İçeriğinde özlü sözler, yorumlar, dinleyici şiirleri, felsefe konuşmaları olan ve dinleyiciden elektronik posta ile anında yanıtlar alan bir aydınlanma programıydı bu...
Pazar geceleri 22.00’de TRT FM’de yayımlanıyordu. Dinleyiciden olağan dışı bir katılım vardı.
Bir televizyon programı izleyicisi kadar dinleyiciye ulaşan programı TRT hiçbir gerekçe göstermeden kaldırdı. Halkı fazla mı aydınlattığı düşünüldü acaba?
Yoksa beyni uyuşturmadığı için sakıncalı mı bulundu?
Nedir sebep, Sayın TRT Genel Müdürü?
Melih Aşık / Milliyet
+++
GÜNÜN SORUSU
Demokrasi için askere karşı AKP’yi desteklediğini söyleyen “yandaş aydınlar” aynı demokrasi için niye AKP’ye karşı TEKEL işçilerini, eczacıları, demiryolcuları, itfaiyecileri desteklemiyor?
Gülhan Elmas
+++
Çaktırmadan çaktı
Nazlı Ilıcak Sabah’taki köşesinde Aydın Doğan’ı 2009’un “en mağduru” ilan etti.
Doğan ailesinin yönetimden ayrılıp, görevi, profesyonel CEO’lara teslim etmesinin “köprüyü geçene kadar mecburen alınan bir tedbir” olduğunu iddia eden Ilıcak, “muktedirlerin mağdurlar yaratması”nı eleştirdi ve iktidara çaktırmadan “son gülen iyi güler” mesajı verdi.
Nazlı Ilıcak / Sabah
+++
Alışın artık bu tür açıklamalara
Pursaklar kavşağında saat 16.00 sıralarında karşıdan karşıya geçen 40 yaşlarındaki çift ve yanlarındaki 14 aylık bebekleri Emniyet güçleri tarafından durdurulmuştur.

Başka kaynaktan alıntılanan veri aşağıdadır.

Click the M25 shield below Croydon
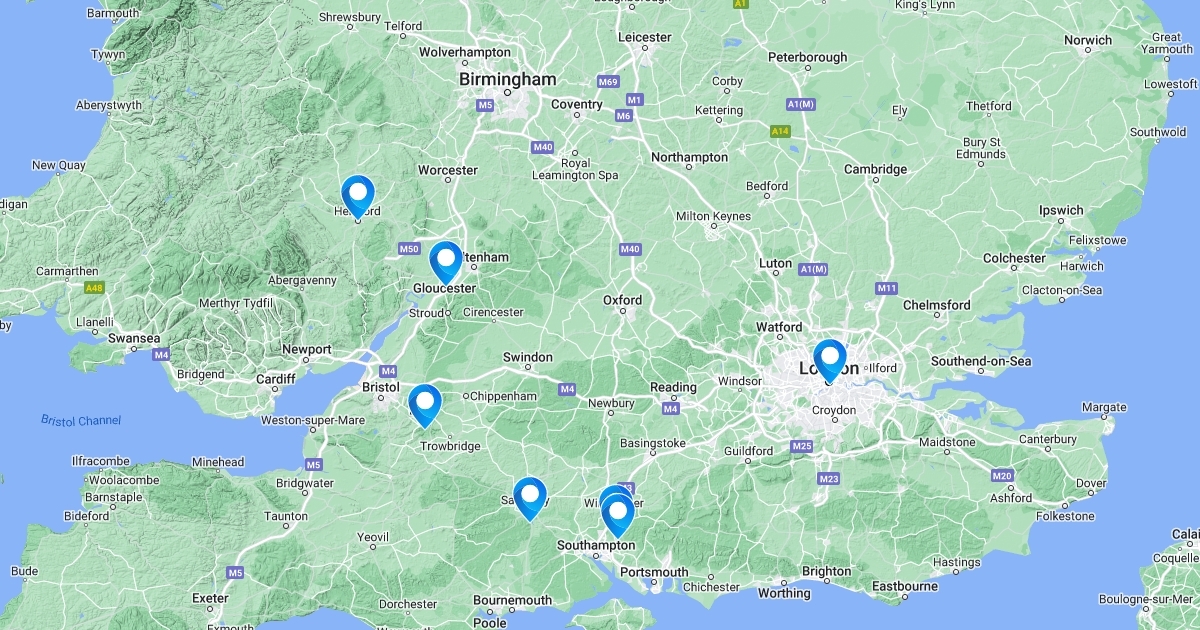The width and height of the screenshot is (1200, 630). pyautogui.click(x=801, y=445)
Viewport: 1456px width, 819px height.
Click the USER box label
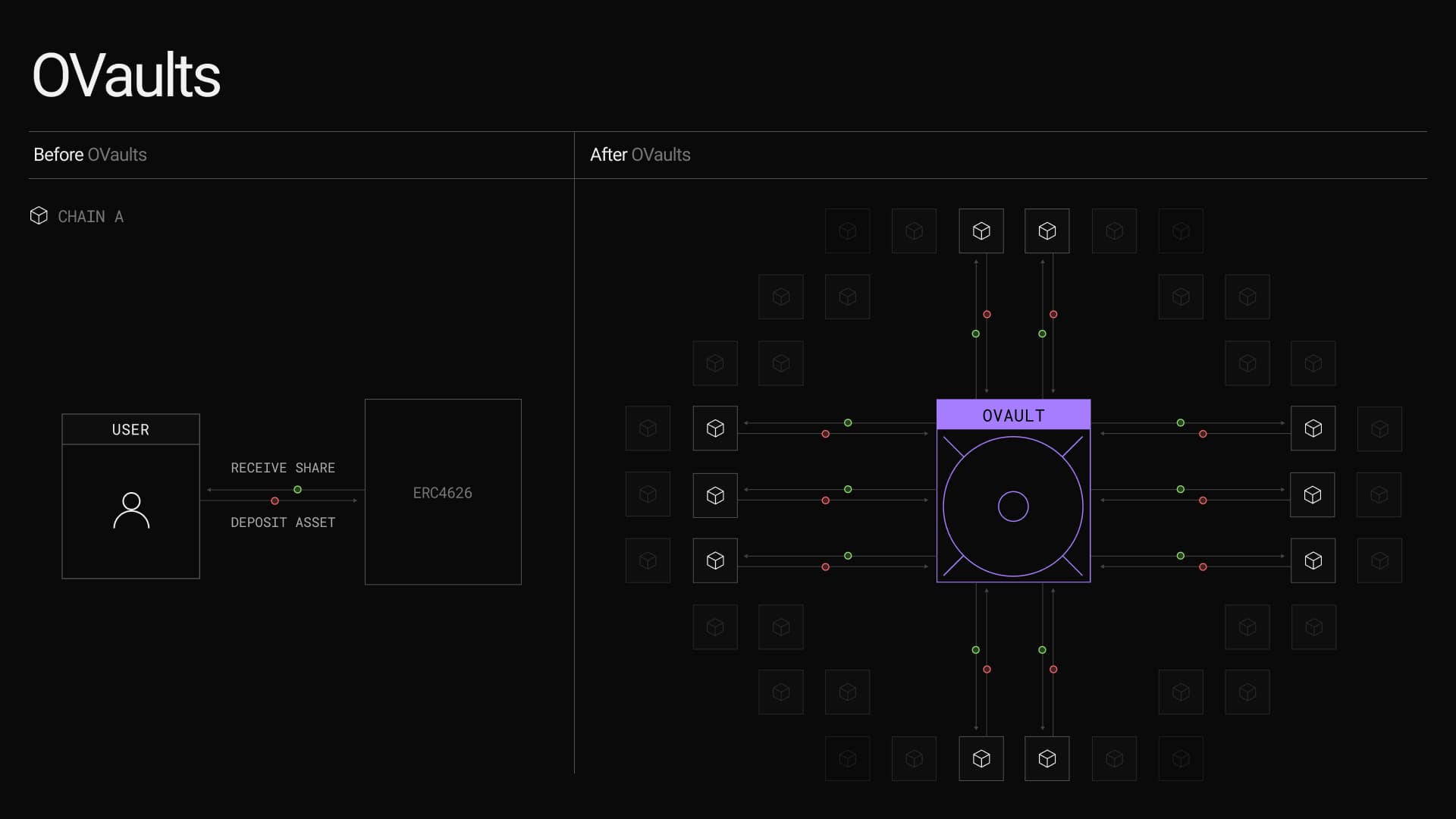coord(130,430)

Erkek olan anılan semtte bakkallık yapmakta olduğu, bayanın ev hanımı olduğu, pusette taşıdıkları bebeğin ise çocukları olduğu tespit edilmiştir.
Karşıdan karşıya geçen bu ailenin, kendilerine yöneltilen, ’Başbakan ve bakanların kullandıkları bu hassas güzergahta ne aradıkları’ sorusuna, ’Altındağ’da oturan kaynımızı ziyarete gidiyorduk’ şeklinde yanıt vermelerini tatminkar bulmayan Emniyet güçleri bu aileyi gözaltına almıştır.
Medyada yer alan şekliyle, Emniyet güçlerinin bir ihbar üzerine bu şahısları suikast hazırlığı içinde suçüstü yakaladıkları, amaçlarının Başbakan ve bazı bakanlara suikast yaparak ülkede kaos çıkartmayı planladıkları, Ergenekon terör örgütü yapılanmasının kurucu unsurları içinde yer aldıkları, beyaz kadın ticareti yaptıkları ve Pursaklar bölgesinde uyuşturucu ticaretini yönettikleri öne sürülmüştür.
Anılan şahıslar dün akşam saatlerinde çıkartıldıkları mahkemece serbest bırakılmışlardır.
Hal böyle iken, bu meselenin ’Kozmik odadan suikast planları çıktı... Hücreler teker teker çökertiliyor... Başbakan kıl payı kurtuldu... Ordunun milleti bölme planları’ şeklinde sunulması düşündürücüdür.
Yukarıdaki açıklama ne mi? 2010’da bol bol okuyacağınız açıklamalardan sadece biri...
Serdar Akinan / Akşam
+++
MİNİ YORUM
İnternet medyası
“Eyüp Can Yayın Yönetmenliğini istemedi...”, “Tufan Türenç Yazı İşleri Toplantısında şunu dedi..”, “Enis Berberoğlu ilk toplantısında şu mesajı verdi...” Doğan Grubu’nda ne olup bittiğini dakika dakika duyuran internet medyasına bakınca dehşete düşüyorum. Birçoğu kurum içi kalması gereken görüşmeler ışık hızıyla nasıl yayılabiliyor. Onlar da telekulak mekanizmasını mı kullanıyor, yoksa artık her gazeteci bir köstebek mi?